それにつられるかのように、ソルシエールも少しづつではあるが口ずさみ始めた。
そうして歌い始めるとソルシエールの脳裏に、優しかった師匠の笑顔が浮かんできた。
ソルシエール「あぁ… あぁそうだ。私はただ…初めは先生に喜んで欲しくて…なのに…」
大粒の涙を流して泣き崩れてしまったソルシエールの肩に手を置き、フェリーチェとソーラは優しく語りかけた。

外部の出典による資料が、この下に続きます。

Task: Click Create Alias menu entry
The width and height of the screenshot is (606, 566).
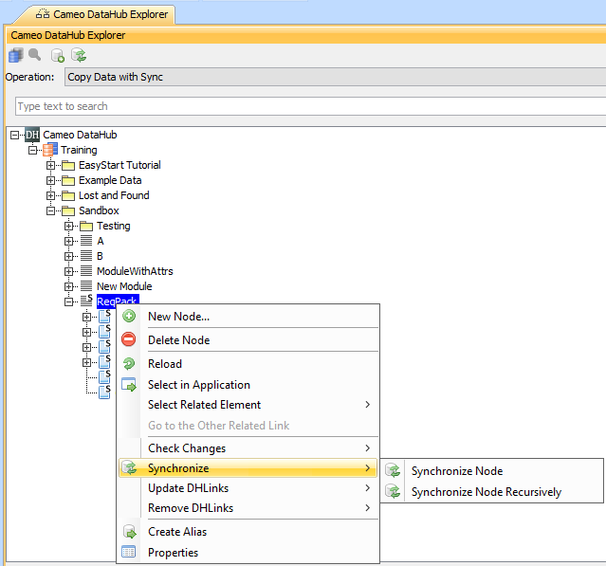Action: click(176, 532)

フェリーチェ「大丈夫です。あなたは少し道を間違えただけ、もう一度頑張りましょう」
ソーラ「私だってまだまだだもの。一緒に頑張ろう、きちんと想いを受け継げるように」
そんな光景を見てミラクルはウルウルと目を潤ませ始めた。
マジカル「ちょっと、なんであんたまで泣いちゃうのよ」
ミラクル「う〜だって〜」
そして、大粒の涙がとうとう堪えきれないというようにミラクルの目からこぼれ落ちたその時だった。
ミラクル「えっ?」
待ってましたとばかりにトラウーマがどこからともなく現れて、その涙を小さな壺に受け止めた。
ソルシエール「トラウーマ…?」
ソーラ「あっ!! くそっ!!」
とっさにスティックを投げつけたソーラだったが、それをトンボを切ってかわしたトラウーマは堪えきれないというように高笑いを始めた。

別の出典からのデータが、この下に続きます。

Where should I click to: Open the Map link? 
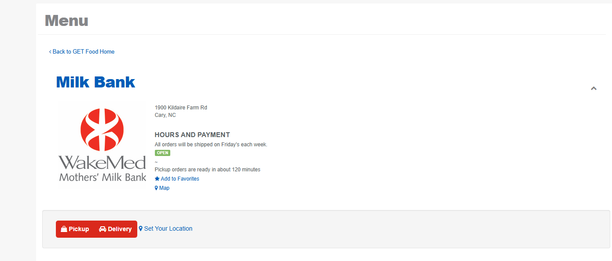(x=164, y=188)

トラウーマ「やった… ついに手に入れたぞ、プリキュアの涙。これで俺が完全復活できる!!」
ソルシエール「どういうことだ、それは!?」
トラウーマ「ふっ、俺はかつて貴様の師匠に封印された闇の王だ。あの忌々しい女が死んだことでようやく封印の一部が解けたが、まだまだ不完全でな。そのためにこの秘薬を必要としていたのだ」
その言葉にソルシエールは絶句した。
ソルシエール「なっ!? ならば、先生が私を憎んでいたのかもしれないというのは… 先生を蘇らせるというのは!!」
トラウーマ「ふん、あんな女の弟子だけあって、間抜けな女だったなぁ」
ソルシエールを見下し嘲笑うように嗤ったトラウーマに、全員の怒りが爆発した。
フェリーチェ「あなたという人は…」
マジカル「あんた… 最っ低!!」
ミラクル「許さない… 絶対に!!」
ソーラ「その腐った根性、叩き直してあげる!!」
トラウーマ「なんとでも言え!! すでに秘薬は完成した!! 闇よ、プリキュアの涙、光の力を飲み込み解放されよ!!」
開き直ったように叫びながら手にした壺に入った薬を飲み干すと、トラウーマは突如として巨大な漆黒の馬の姿へと変化していった。
ソーラ「なっ!?」
ミラクル「大きくなっていく!!」
さらにそれだけにとどまらず、部屋をぶち破りながら巨大化を続け、ついには屋敷そのものが崩壊し始めた。
フェリーチェ「建物が崩れる!!」
トラウーマ「ついに復活の時だぁー!!」
ミラクル「きゃあああ!!!」
マジカル「あああっ!!」
四人が崩壊に巻き込まれていくのを満足げに見下ろしながら、トラウーマは屋敷そのもの一体化し始めていた。